Prince goes on to explain that he would leverage the historical successes of Special Operations forces in the region by retaining those veterans as hired guns, deploying them through private security firms as a sort of souped-up shadow army that would train Afghan forces and supervise combat operations. (They’d fly in Afghan planes, for example, but would leave decisions about when to use weapons to Afghan pilots.) This strategy, Prince argues, would cost the United States less in terms of both dollars and lives, providing it with the best chance to end an ill-conceived war that, as of this year, is old enough to get a driver license in just about every state.
Incredibly, not until the very end of Mr. Prince’s column does he drop this little nugget:
If the president pursues this third path, I, too, would vigorously compete to implement a plan that saves American lives, costs less than 20 percent of current spending and saves American taxpayers more than $40 billion a year.
Yes, before he was famous for being Betsy DeVos’ brother and/or the alleged wannabe fixer of a secret meeting between the White House and Russia on a remote island in the Indian Ocean, Erik Prince was best known as the founder of Blackwater, which is—you guessed it!—a giant private security contractor! Blackwater, which has since been re-branded as Academi, did billions of dollars in business with the federal government, primarily during the Bush administration, and most famously in the Iraq and Afghanistan wars. Although Prince is no longer a part of Blackwater, he now chairs something called Frontier Services Group, which is—again, prepare to be shocked—also a giant private security contractor, and precisely the type of enterprise that might be interested in being paid hilarious sums of money to fight a war overseas, should said sums of money suddenly be subject to a formal bidding process.

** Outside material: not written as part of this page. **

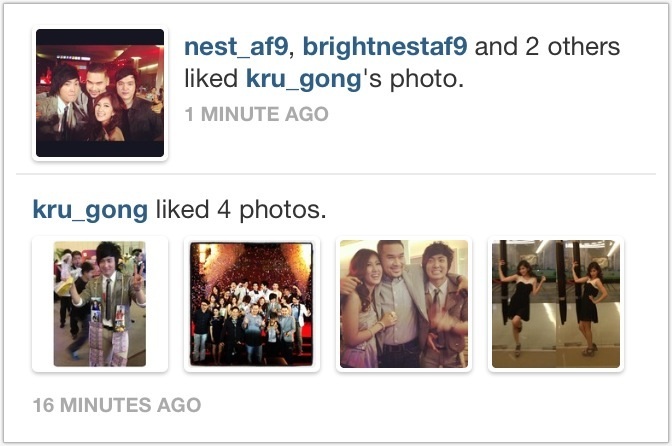Click white frame around peace-sign photo

(x=42, y=304)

Perhaps sensing that some people might find this arrangement a tad unseemly, Prince offers the following preemptive rejoinder:
Just as no one criticizes Elon Musk because his company SpaceX helps supply American astronauts, no one should criticize a private company—mine or anyone else’s—for helping us end this ugly multigenerational war.

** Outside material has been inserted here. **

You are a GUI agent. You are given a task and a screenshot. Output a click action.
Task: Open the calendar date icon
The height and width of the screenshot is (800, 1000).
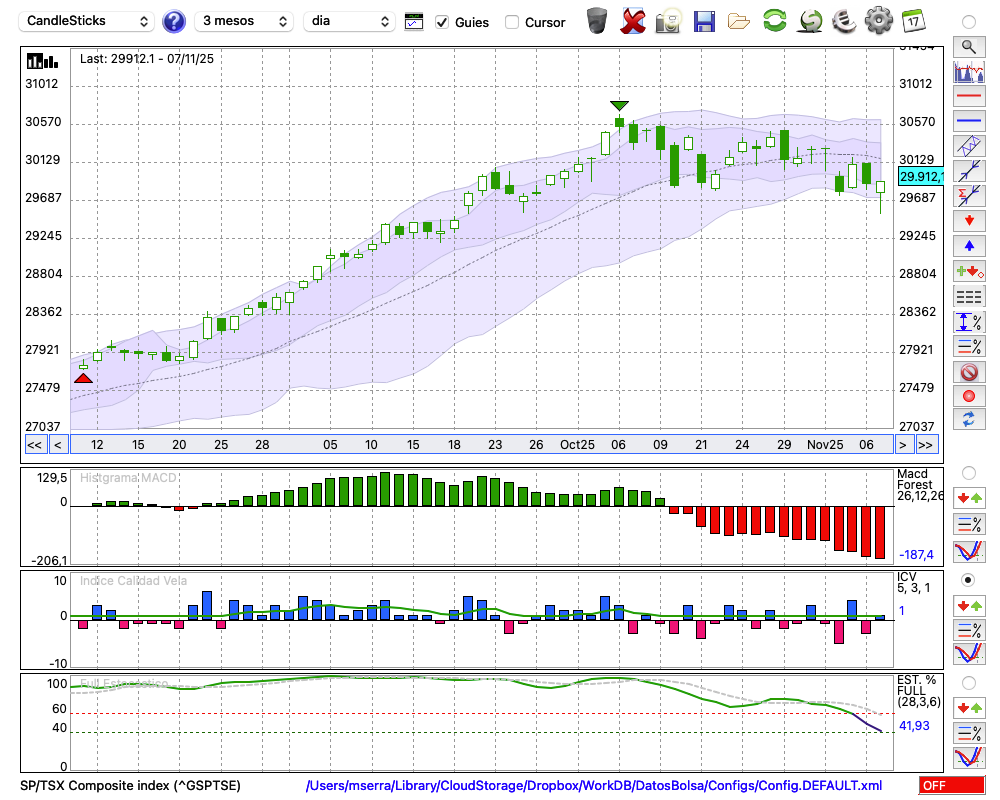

The problem is not that Prince is taking advantage of an opportunity to shill for his latest collection of well-compensated mercenaries. It’s that the New York Times is giving Prince space on its opinion pages in order to do so—a distinction lost on the requisite list of conservative thought leaders who jumped immediately to Prince’s defense:
Ugh. Erik Prince is not a retired military leader, or a former diplomat, or a respected scholar, or a member of any other class of people who might present the brand of nuanced argument that opinion sections—especially the Times‘—are purportedly designed to print. He’s a businessman, and in a place where readers expect to encounter legitimate policy debates, he gets to deliver a black-and-white infomercial for a business that he owns. This isn’t objectionable because it is an opinion with which reasonable people might disagree. It’s objectionable because it barely bothers to acknowledge that a principal reason the author probably holds this particular opinion is because he might make a metric fuckton of money should his “opinion” be adopted as policy!
Permitting uncritical marketing copy to masquerade as objective analysis can have real consequences for how public opinion takes shape. Nowhere does Prince, for example, acknowledge that his former company had to pay millions of dollars in fines after tales of its employees’ myriad misdeeds, which included murdering 17 Iraqi civilians in the 2007 Nisour Square massacre, eventually came to light. (If you’re really interested in offering an objective, good-faith argument in favor of retaining private soldiers to win a war, the fact that those soldiers have a very spotty history of how they conduct themselves in combat zones is perhaps a relevant detail.) Prince, however, neglects to bring this up, and his editors, for some strange reason, never bothered to point this out to him.
It’s been a bumpy few months for the Times‘ opinion page, which has perhaps skittishly allowed its fear of being too critical of the Trump administration to bleed into what is ostensibly its straight news coverage. (Glenn Thrush, blink twice if you’re filing this drivel from a dark broom closet in the West Wing.) It is good to print “alternative viewpoints,” so long as the Times is honest about where they’re coming from. By running Prince’s advertorial, the Times has again failed to live up to that responsibility.